INFORMATION START
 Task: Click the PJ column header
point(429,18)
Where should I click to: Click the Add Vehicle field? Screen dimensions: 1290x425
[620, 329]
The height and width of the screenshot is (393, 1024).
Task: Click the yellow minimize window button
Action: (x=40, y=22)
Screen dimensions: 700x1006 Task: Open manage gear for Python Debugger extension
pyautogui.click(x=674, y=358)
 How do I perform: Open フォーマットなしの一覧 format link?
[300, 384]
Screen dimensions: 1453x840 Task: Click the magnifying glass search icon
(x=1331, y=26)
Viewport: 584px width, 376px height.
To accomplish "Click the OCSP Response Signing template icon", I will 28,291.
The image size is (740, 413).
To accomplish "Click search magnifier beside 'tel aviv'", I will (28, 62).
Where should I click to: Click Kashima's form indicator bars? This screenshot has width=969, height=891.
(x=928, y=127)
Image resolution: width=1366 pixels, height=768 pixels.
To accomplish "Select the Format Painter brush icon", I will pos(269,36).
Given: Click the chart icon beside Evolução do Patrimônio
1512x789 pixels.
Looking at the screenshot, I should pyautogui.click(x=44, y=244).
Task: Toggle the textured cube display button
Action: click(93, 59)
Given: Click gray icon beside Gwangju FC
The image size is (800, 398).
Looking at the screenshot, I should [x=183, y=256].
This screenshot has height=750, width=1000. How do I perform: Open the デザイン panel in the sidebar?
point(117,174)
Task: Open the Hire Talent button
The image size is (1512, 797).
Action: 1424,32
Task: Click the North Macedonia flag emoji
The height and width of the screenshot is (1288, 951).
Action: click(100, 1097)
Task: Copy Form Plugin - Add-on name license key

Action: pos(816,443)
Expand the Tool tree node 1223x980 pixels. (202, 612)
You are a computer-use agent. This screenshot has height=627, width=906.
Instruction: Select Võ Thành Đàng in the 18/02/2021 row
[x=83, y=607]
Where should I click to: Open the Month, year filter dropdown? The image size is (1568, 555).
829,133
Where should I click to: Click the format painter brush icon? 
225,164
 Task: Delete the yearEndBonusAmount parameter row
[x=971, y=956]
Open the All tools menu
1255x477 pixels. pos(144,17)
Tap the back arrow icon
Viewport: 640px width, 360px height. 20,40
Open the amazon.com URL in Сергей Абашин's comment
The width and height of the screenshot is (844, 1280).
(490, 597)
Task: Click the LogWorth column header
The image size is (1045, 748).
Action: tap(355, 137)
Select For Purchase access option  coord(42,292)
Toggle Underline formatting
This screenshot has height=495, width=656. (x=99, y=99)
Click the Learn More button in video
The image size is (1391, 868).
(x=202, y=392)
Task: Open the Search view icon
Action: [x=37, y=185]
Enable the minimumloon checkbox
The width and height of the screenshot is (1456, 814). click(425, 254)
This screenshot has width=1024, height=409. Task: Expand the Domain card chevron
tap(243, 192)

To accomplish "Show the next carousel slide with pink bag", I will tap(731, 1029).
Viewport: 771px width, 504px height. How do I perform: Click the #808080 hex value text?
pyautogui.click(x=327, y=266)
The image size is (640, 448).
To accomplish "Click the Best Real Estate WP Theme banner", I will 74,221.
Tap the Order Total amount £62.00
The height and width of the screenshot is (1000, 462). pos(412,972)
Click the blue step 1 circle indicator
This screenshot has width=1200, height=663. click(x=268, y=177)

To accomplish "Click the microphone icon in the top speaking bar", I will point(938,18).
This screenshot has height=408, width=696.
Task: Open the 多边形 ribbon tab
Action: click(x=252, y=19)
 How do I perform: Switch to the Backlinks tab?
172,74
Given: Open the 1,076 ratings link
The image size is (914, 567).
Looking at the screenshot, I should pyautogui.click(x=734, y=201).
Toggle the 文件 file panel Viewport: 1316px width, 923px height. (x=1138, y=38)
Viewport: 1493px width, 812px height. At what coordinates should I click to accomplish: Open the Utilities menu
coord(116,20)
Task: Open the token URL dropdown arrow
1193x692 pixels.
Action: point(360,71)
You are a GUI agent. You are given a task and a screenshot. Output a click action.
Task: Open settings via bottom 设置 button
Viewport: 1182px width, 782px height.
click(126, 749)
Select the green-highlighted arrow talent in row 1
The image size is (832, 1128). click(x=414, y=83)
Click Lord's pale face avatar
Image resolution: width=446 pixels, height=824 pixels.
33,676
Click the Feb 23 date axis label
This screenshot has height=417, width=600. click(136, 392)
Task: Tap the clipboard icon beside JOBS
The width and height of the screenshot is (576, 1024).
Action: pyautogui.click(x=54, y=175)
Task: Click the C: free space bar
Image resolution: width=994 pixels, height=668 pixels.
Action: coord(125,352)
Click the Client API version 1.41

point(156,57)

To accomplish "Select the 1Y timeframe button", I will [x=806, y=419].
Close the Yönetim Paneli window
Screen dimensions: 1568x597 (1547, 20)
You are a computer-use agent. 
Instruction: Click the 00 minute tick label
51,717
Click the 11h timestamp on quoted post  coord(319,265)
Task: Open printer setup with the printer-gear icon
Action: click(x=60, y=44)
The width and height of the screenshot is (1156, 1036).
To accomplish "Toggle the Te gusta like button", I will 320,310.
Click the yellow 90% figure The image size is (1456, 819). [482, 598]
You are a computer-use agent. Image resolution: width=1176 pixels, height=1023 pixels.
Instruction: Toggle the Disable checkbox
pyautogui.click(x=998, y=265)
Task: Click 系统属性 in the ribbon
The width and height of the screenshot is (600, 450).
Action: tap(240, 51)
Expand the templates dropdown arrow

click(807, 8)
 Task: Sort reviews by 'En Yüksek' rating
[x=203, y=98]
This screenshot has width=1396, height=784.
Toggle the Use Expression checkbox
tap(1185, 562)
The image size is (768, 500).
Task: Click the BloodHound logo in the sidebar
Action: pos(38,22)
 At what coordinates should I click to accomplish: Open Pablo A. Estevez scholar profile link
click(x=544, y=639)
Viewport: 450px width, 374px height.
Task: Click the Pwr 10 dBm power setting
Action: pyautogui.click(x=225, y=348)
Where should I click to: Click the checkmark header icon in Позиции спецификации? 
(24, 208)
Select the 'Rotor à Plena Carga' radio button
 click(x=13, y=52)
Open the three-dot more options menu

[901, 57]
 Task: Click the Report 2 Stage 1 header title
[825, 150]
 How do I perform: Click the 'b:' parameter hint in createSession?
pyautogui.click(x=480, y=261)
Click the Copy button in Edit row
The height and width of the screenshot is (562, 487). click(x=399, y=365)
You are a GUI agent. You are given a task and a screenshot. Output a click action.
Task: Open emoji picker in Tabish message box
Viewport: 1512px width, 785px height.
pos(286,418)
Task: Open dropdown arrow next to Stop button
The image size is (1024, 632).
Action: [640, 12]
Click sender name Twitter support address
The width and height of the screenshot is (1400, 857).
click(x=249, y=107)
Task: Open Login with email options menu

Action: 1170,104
INFORMATION END
*WORK TO COMPLETE*
For this task, write out exactly the lines of the entries above, starting at the line with "How do I perform: Switch" and ending at the line with "Task: Open settings via bottom 设置 button", both included, and no others.

*RESULT OF THIS EXERCISE*
 How do I perform: Switch to the Backlinks tab?
172,74
Given: Open the 1,076 ratings link
The image size is (914, 567).
Looking at the screenshot, I should pyautogui.click(x=734, y=201).
Toggle the 文件 file panel Viewport: 1316px width, 923px height. (x=1138, y=38)
Viewport: 1493px width, 812px height. At what coordinates should I click to accomplish: Open the Utilities menu
coord(116,20)
Task: Open the token URL dropdown arrow
1193x692 pixels.
Action: point(360,71)
You are a GUI agent. You are given a task and a screenshot. Output a click action.
Task: Open settings via bottom 设置 button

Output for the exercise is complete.